SET OF TASKS:
a) In the post on planning for the future, what does the writer say causes leaders' plans to be thwarted? Answer in one to three sentences.
b) Swap "politicians" for "candidates" in the post on planning for the future and write out the passage that begins at the words "the view from our carribbean" and stops after "to look back.".
c) List every purpose the post on planning for the future gives for the writer's cruise or says the cruise offered a chance to do.

TEXT TO READ:
■ ■ ■ ■
Planning for the Future With Help From the Past

the view from our carribbean cruise balcony

The view from our room’s balcony as we left a Caribbean port.

It’s easy to forget where we’ve come from. As the political season swirls around us, politicians are making bold, sweeping plans for the future. Yet, time and again leaders’ “plans” are thwarted because they forget their history.

They forgot to look back.

My wife and I went on a cruise a few weeks ago to celebrate our first year of marriage together. It was a fantastic chance to get away and look back on the year. I took a few (5!) books that I wanted to read, and a few sturdy notebooks to jot down ideas and future plans.

While I only read two of the books, my wife and I were inspired to plan out large chunks of our next year.
■ ■ ■ ■
PROVIDED RECORDS:

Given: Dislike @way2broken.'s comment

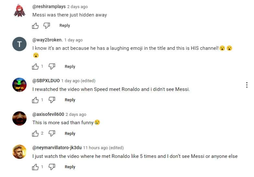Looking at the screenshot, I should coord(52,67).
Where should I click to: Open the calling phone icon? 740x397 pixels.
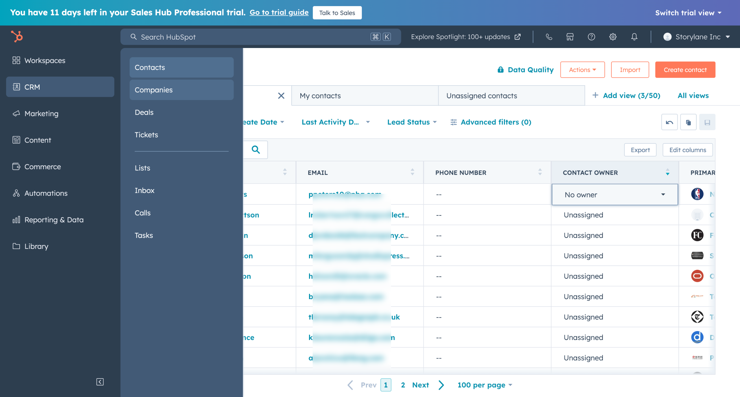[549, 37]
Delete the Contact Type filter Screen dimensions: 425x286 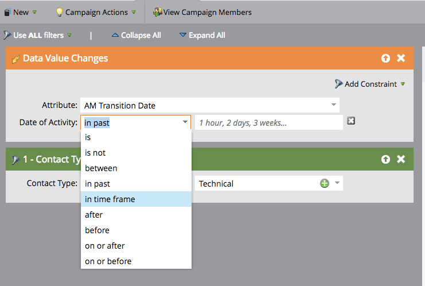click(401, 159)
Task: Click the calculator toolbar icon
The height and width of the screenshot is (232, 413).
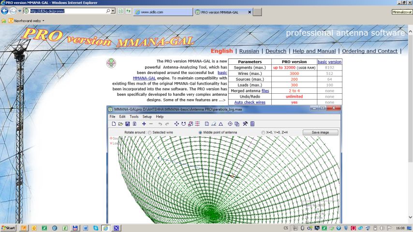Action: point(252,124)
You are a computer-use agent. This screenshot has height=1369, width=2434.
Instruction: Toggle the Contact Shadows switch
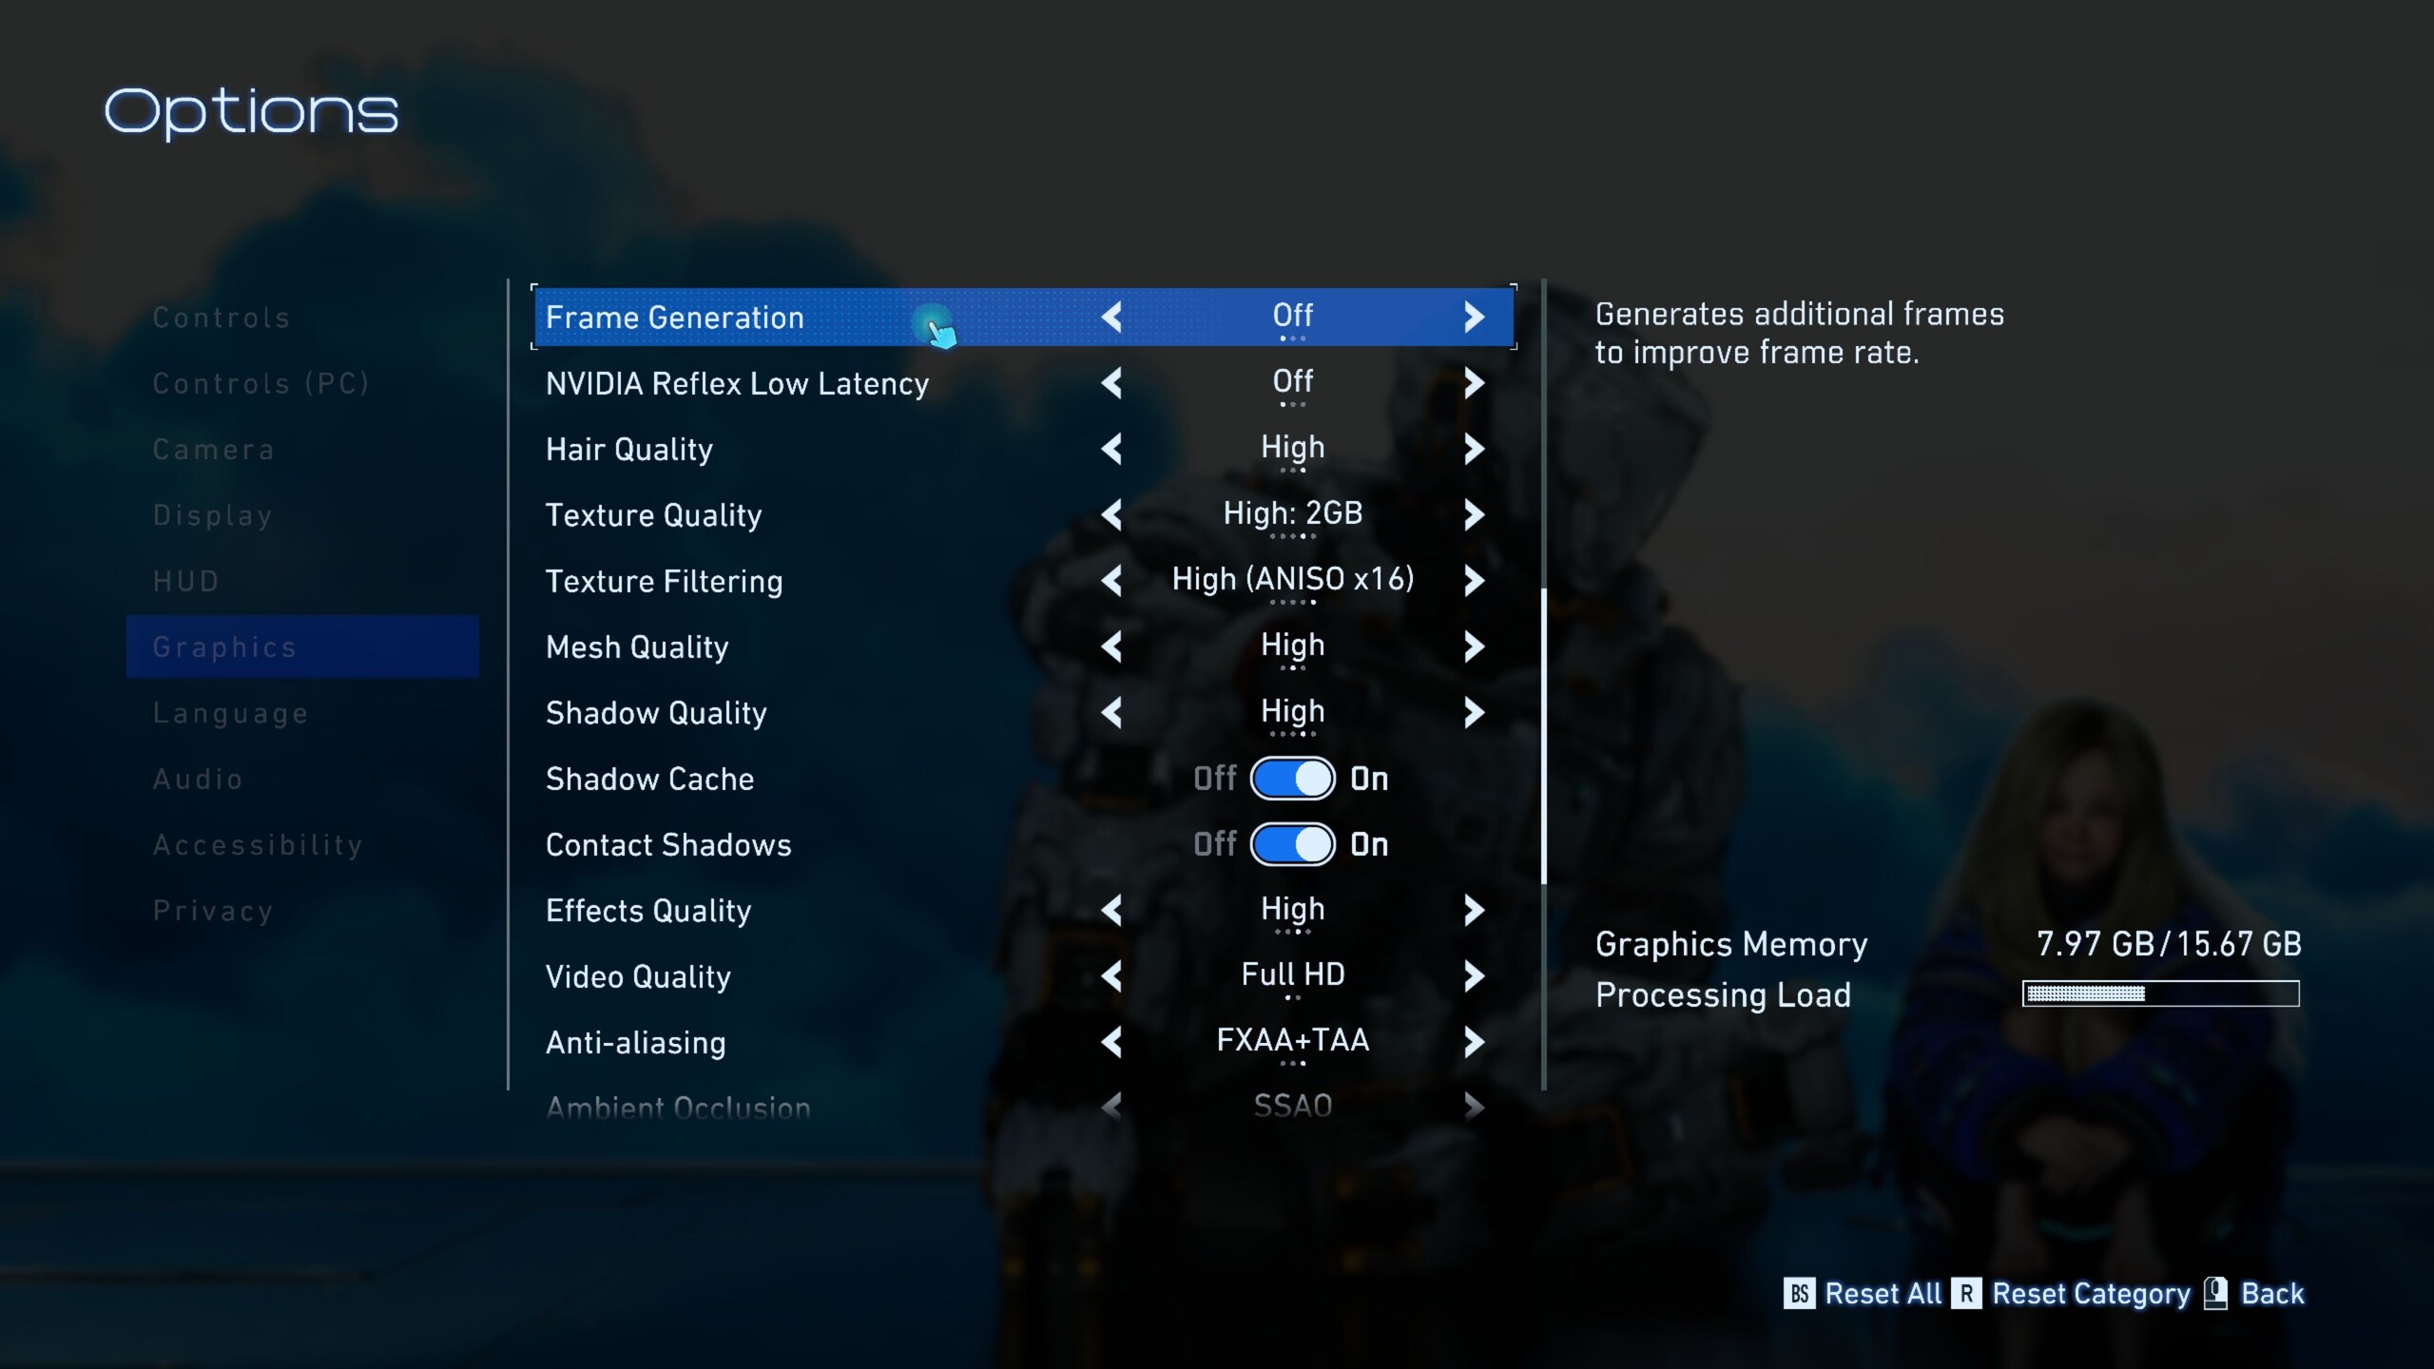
■ ■ ■ ■
ANSWERS GIVEN:
a) Leaders' plans are thwarted because the leaders forget their history. In the writer's words, they forgot to look back.

b)
the view from our carribbean cruise balcony

The view from our room’s balcony as we left a Caribbean port.

It’s easy to forget where we’ve come from. As the political season swirls around us, candidates are making bold, sweeping plans for the future. Yet, time and again leaders’ “plans” are thwarted because they forget their history.

They forgot to look back.

c)
- To celebrate the first year of marriage
- To get away
- To look back on the year